Die Hamburg Mannheimer Versicherungsgesellschaft und ein Versicherungsvertreter stritten darum, ob das zwischen ihnen unter der Bezeichnung "selbständiger Versicherungsvertreter gemäss § 84 Absatz 1, § 92 HGB" abgeschlossene Vertragsverhältnis als ein Arbeitsvertrag anzusehen ist. Hierzu führte das Landesarbeitsgericht Nürnberg folgendes aus:

Bei einer Vertragsgestaltung, die dem Versicherungsvertreter keine unternehmerische Freiheit lässt, sondern nur das unternehmerische Risiko aufbürdet, ist von einer Arbeitnehmereigenschaft auszugehen, wenn eine berufsbegleitende, durch die Versicherungsgesellschaft finanziell unterstützte Qualifizierung stattfindet, sich die unternehmerische Freiheit faktisch auf die Aufarbeitung vorgegebenen Adressmaterials beschränkt, der Einsatz von Untervertretern mittelbar durch ein Verbot der Weitergabe überlassener Adressen an Dritte untersagt ist und dem Vertreter ferner nicht erlaubt ist, ohne vorherige Zustimmung für ein anderes Unternehmen der Versicherungsbranche tätig zu werden.

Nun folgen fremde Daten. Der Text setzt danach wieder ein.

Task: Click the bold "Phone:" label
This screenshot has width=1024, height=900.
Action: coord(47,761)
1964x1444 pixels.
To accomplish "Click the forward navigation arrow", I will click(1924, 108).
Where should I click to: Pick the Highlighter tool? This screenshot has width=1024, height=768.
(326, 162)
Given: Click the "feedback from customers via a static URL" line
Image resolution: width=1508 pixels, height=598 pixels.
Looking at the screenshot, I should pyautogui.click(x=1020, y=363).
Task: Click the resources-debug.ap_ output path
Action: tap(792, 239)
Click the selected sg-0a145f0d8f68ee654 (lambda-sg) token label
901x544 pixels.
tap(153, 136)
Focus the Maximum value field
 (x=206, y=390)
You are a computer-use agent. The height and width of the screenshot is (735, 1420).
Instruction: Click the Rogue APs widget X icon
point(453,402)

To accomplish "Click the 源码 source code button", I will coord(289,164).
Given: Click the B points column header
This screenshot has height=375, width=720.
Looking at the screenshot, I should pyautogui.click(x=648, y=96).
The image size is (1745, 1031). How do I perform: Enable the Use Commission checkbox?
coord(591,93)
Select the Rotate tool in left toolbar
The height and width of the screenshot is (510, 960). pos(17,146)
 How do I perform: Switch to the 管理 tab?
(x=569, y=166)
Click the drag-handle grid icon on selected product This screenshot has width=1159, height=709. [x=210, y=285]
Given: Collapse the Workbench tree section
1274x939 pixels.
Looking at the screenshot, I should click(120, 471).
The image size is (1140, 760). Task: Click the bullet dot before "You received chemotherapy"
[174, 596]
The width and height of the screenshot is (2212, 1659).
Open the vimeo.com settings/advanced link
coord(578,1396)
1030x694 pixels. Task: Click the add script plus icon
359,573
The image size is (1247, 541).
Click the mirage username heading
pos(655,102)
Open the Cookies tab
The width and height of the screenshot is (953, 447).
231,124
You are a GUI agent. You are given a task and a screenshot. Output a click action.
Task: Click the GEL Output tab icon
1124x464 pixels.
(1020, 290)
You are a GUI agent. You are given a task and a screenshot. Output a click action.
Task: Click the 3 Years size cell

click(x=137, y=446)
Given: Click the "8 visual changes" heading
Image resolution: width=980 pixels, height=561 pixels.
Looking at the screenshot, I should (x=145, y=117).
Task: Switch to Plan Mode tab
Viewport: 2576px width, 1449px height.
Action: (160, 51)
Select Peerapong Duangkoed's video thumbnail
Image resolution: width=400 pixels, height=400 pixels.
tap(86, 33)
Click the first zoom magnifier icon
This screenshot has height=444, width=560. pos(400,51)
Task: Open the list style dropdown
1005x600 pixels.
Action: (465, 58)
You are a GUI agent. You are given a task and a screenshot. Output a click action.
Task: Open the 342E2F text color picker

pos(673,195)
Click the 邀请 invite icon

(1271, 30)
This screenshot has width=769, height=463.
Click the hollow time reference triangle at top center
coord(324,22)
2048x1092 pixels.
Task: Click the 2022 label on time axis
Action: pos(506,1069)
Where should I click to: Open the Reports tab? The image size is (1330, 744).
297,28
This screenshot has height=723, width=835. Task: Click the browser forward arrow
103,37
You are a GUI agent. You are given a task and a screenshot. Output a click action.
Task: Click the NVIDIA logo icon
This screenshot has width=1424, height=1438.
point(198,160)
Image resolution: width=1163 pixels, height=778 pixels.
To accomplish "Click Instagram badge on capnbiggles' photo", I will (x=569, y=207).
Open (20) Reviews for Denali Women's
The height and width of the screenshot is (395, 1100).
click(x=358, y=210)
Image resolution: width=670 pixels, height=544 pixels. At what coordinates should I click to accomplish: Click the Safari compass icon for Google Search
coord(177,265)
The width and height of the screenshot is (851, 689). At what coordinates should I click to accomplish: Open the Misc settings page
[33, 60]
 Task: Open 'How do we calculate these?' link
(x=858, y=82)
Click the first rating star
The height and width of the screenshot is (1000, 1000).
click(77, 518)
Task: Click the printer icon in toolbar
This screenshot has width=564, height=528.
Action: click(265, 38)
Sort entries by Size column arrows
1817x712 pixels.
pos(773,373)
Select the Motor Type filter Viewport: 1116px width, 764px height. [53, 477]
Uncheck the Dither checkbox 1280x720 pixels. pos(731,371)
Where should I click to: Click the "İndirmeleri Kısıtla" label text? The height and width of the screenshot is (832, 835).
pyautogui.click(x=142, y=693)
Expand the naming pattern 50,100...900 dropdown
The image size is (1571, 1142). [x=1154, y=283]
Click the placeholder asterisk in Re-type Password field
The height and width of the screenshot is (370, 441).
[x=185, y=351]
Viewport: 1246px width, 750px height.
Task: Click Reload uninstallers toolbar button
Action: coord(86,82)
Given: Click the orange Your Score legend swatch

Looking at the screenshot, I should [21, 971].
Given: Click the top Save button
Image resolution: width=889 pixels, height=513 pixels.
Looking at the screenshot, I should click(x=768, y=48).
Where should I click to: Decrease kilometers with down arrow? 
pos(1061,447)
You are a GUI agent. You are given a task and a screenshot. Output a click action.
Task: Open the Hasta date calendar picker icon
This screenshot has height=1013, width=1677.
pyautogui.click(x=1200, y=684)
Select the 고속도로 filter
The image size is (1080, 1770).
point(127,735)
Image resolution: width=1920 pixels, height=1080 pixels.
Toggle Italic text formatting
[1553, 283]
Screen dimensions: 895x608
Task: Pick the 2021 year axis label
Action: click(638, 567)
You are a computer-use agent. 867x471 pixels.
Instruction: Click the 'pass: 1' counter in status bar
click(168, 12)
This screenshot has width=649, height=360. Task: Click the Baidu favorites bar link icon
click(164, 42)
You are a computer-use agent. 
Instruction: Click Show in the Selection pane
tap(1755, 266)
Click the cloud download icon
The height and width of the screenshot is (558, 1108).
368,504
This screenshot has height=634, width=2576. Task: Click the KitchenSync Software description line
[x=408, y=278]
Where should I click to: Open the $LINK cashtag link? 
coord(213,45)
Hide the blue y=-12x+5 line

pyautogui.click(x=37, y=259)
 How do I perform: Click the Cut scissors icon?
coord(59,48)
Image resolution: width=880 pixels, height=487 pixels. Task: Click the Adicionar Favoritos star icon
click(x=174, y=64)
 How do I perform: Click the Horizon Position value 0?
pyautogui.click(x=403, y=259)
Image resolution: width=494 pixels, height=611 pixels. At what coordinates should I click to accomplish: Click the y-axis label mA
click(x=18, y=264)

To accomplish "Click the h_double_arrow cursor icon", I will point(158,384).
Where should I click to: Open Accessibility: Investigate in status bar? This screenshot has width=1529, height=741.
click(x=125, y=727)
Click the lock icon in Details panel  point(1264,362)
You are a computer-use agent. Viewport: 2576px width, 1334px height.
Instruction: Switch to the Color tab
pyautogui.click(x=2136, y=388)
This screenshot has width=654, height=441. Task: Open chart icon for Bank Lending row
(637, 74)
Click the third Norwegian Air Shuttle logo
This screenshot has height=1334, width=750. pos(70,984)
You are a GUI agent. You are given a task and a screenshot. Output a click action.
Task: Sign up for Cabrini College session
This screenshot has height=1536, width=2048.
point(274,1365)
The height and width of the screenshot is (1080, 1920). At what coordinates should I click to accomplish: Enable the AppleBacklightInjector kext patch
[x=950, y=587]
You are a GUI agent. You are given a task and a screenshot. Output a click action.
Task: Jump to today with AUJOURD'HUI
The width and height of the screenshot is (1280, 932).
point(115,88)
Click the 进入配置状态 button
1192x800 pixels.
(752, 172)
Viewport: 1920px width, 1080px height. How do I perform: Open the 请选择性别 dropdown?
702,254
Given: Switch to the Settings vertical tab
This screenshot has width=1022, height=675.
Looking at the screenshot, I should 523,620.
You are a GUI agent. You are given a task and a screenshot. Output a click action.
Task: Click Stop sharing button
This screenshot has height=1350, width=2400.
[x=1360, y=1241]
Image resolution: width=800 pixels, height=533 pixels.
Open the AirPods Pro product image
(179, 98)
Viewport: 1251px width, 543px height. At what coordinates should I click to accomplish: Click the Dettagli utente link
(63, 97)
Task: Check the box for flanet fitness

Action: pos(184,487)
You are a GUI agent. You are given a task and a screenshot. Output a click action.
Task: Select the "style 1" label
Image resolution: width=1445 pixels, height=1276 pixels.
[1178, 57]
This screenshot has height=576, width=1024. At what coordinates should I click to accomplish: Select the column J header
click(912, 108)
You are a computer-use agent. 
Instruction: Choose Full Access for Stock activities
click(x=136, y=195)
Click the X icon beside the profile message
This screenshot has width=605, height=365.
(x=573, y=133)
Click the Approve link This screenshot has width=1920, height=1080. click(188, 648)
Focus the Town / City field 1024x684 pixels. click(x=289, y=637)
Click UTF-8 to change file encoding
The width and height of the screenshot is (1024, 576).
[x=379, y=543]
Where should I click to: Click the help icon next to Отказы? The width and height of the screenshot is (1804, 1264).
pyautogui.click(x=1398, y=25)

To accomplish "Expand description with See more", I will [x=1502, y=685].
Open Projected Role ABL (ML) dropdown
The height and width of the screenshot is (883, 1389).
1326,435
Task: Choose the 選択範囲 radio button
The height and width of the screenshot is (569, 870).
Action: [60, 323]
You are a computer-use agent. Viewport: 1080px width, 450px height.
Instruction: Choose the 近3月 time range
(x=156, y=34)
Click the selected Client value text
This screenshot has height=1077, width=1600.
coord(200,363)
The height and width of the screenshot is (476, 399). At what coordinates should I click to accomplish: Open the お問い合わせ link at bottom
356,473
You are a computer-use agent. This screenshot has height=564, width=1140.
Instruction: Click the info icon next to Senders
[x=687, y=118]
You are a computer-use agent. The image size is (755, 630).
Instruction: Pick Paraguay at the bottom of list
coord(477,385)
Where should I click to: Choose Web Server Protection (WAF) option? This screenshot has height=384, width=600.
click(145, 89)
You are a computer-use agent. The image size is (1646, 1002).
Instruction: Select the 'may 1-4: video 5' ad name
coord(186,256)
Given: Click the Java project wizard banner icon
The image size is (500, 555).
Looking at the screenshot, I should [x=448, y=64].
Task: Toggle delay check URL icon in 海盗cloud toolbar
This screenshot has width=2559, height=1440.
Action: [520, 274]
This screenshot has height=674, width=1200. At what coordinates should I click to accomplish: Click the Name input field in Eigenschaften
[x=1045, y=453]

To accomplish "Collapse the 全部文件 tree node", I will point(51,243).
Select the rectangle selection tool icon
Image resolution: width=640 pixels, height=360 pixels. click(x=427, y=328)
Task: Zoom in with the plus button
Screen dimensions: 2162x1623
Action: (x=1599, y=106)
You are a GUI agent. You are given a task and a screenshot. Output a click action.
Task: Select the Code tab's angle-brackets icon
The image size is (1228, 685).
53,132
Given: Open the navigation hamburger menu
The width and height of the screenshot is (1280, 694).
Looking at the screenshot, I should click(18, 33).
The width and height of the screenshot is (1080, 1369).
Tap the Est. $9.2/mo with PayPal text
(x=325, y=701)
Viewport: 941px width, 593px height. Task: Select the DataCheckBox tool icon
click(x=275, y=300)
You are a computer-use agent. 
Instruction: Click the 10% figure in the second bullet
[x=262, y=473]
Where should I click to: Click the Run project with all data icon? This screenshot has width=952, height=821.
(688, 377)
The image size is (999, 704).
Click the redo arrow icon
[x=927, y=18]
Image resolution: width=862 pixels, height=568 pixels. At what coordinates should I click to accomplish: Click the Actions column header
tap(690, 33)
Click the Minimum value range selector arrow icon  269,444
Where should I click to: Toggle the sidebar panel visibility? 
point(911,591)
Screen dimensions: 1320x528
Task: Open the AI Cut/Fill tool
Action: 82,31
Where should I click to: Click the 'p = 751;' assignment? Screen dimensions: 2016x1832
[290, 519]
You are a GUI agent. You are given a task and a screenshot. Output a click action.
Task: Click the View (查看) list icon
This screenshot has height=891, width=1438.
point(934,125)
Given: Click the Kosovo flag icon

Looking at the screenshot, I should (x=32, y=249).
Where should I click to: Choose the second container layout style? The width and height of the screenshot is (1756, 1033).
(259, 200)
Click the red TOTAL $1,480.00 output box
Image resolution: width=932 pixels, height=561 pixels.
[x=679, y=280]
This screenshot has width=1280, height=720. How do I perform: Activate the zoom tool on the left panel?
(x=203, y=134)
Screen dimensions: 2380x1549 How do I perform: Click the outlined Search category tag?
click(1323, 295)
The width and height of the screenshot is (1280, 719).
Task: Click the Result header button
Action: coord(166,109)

In einem ähnlichen Fall bejahte der BGH die Arbeitnehmereigenschaft einer Mitarbeiterin der HUK-Coburg Versicherungsgruppe, die zusammen mit ihrem Mann ein Kundendienstbüro betrieb. Die Versicherung erwartete, dass das Büro täglich fünf Stunden für den Kundenverkehr geöffnet zu halten und auch ausserhalb dieser Zeiten die Kundenbetreuung zu sichern sei. Unerheblich war für die Karlsruher Richter der Wortlaut des Vertrages, in dem die Mitarbeiterin als "nebenberuflicher Vertrauensmann" bezeichnet wurde.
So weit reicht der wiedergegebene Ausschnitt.